In the problem that I was testing out, I loaded in the Boston housing prices dataset from Scikit-Learn, and was using the gb.py as a starting point to write a gb_regressor.py for my problem. I then wrote a function similar to train_and_eval_sklearn_regressor that takes in the gb_regressor and the Boston data, fits the model, and returns the negative mean absolute error over five fold cross validation. Here is how I specified that return value in my version of train_and_eval_sklearn_regresssor:

loss = -np.mean(cross_val_score(clf, x_train, y_train, cv=5,
                                scoring="neg_mean_absolute_error"))

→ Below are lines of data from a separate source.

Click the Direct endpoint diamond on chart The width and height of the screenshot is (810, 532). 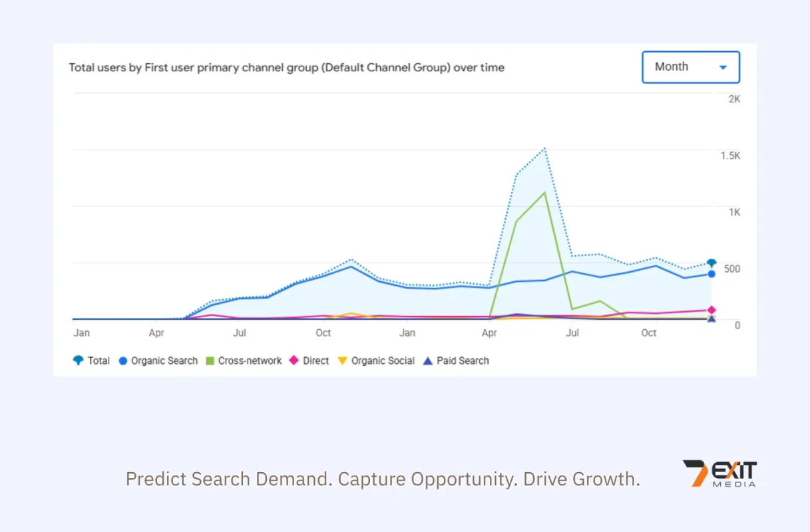711,310
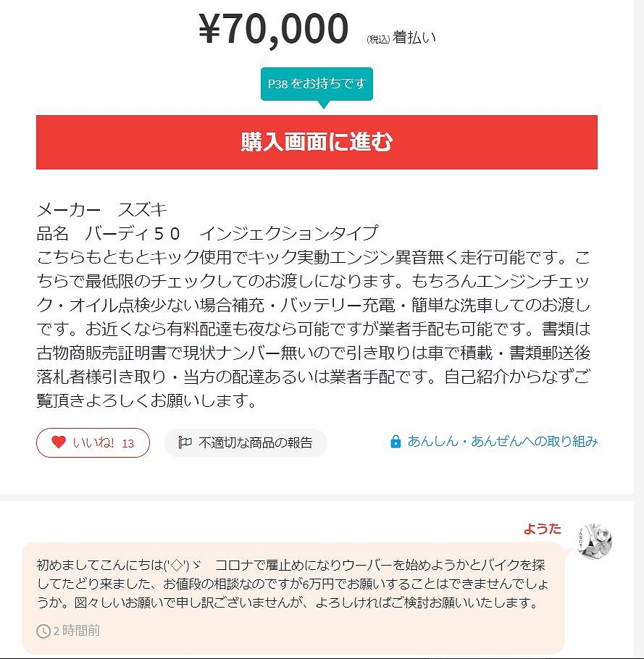Click the 購入画面に進む purchase button
The image size is (644, 659).
click(x=317, y=142)
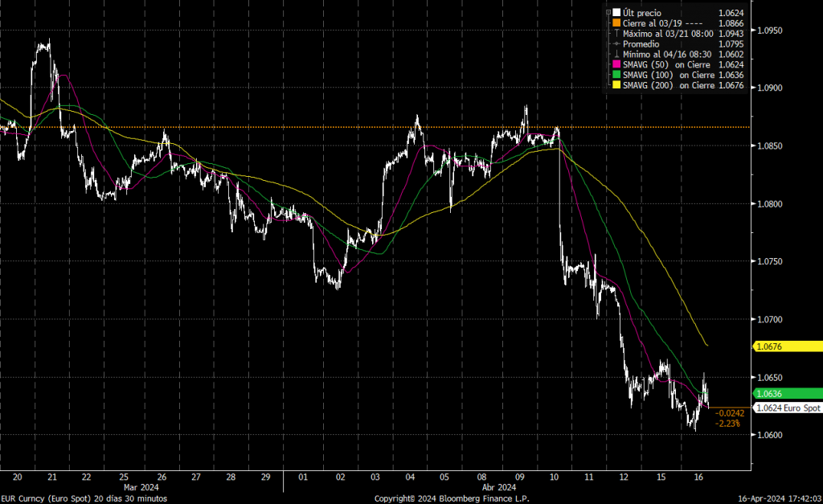Select the Promedio legend entry text
The image size is (823, 504).
(642, 43)
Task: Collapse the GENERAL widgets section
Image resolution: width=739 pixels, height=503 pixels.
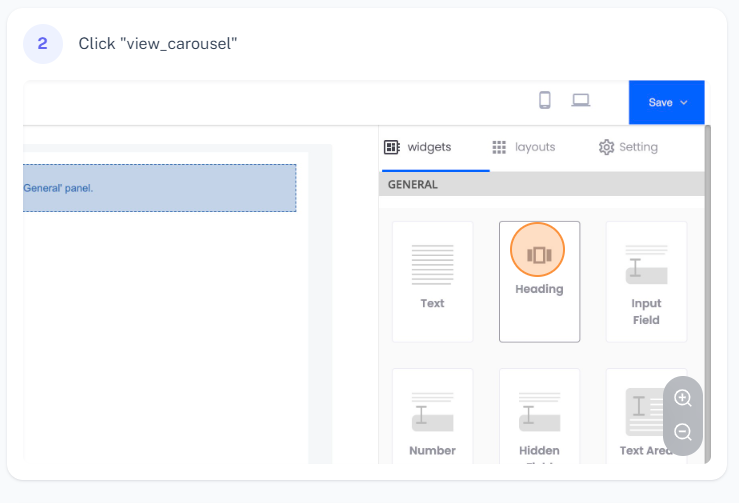Action: [x=541, y=184]
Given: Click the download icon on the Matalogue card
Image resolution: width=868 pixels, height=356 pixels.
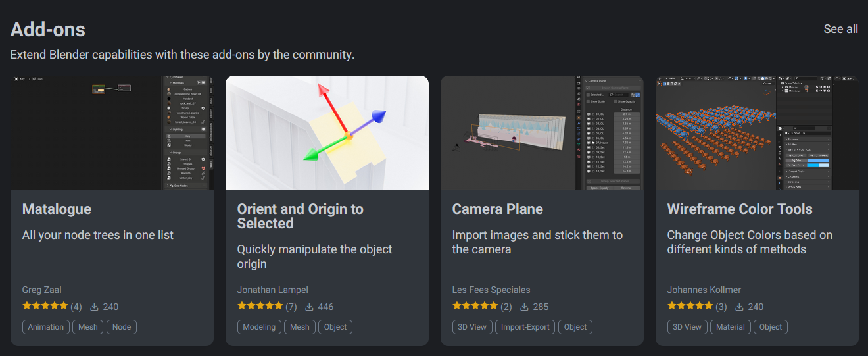Looking at the screenshot, I should tap(94, 307).
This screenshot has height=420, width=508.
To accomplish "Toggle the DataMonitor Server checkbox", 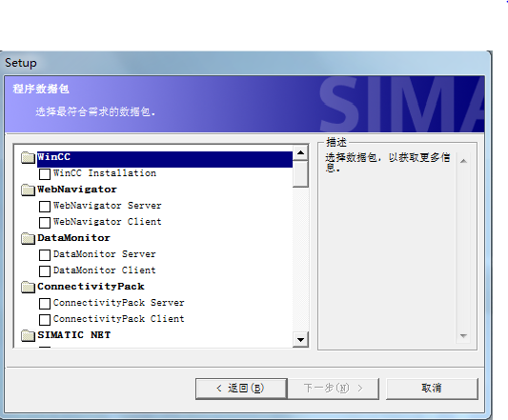I will (45, 255).
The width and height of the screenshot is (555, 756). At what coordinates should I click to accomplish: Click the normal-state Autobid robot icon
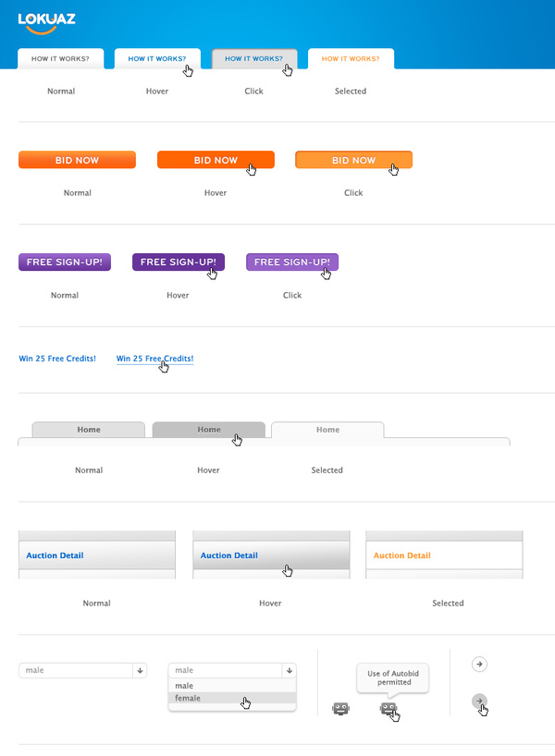point(340,708)
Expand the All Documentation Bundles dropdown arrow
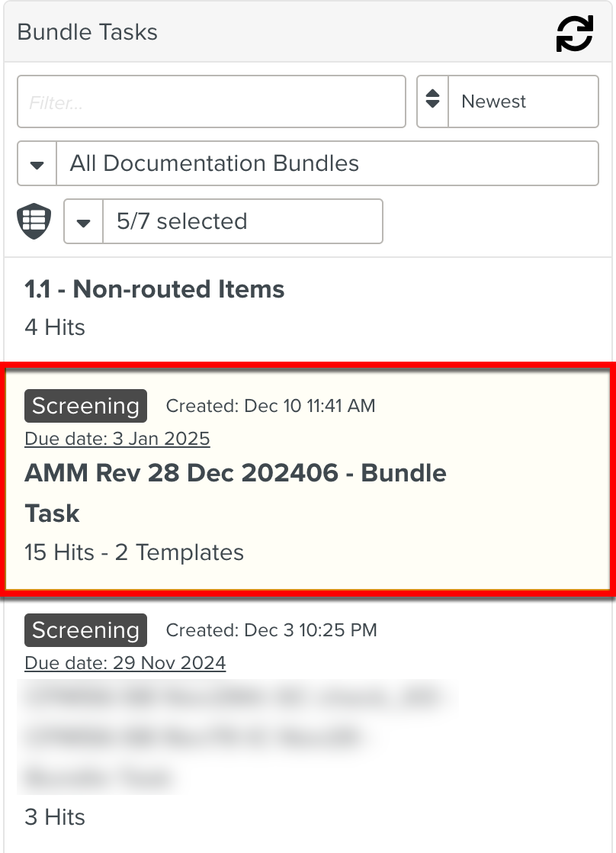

Now here is where I am curious: when looking at the results running hyperband, I am finding that the loss is generally increasing over the many runs. Here are the final few runs of the optimization:

screen shot 2017-09-13 at 10 44 27 am

Am I correct in assuming that the bandit is trying to gain the least amount of loss over the long term, i.e. minimizing the loss over the many runs?

zygmuntz commented 7 years ago

There is already a gb regressor in defs_regression/. I would suggest you try running it and see how it behaves.

Hyperband uses random search so the loss goes up and down from run to run.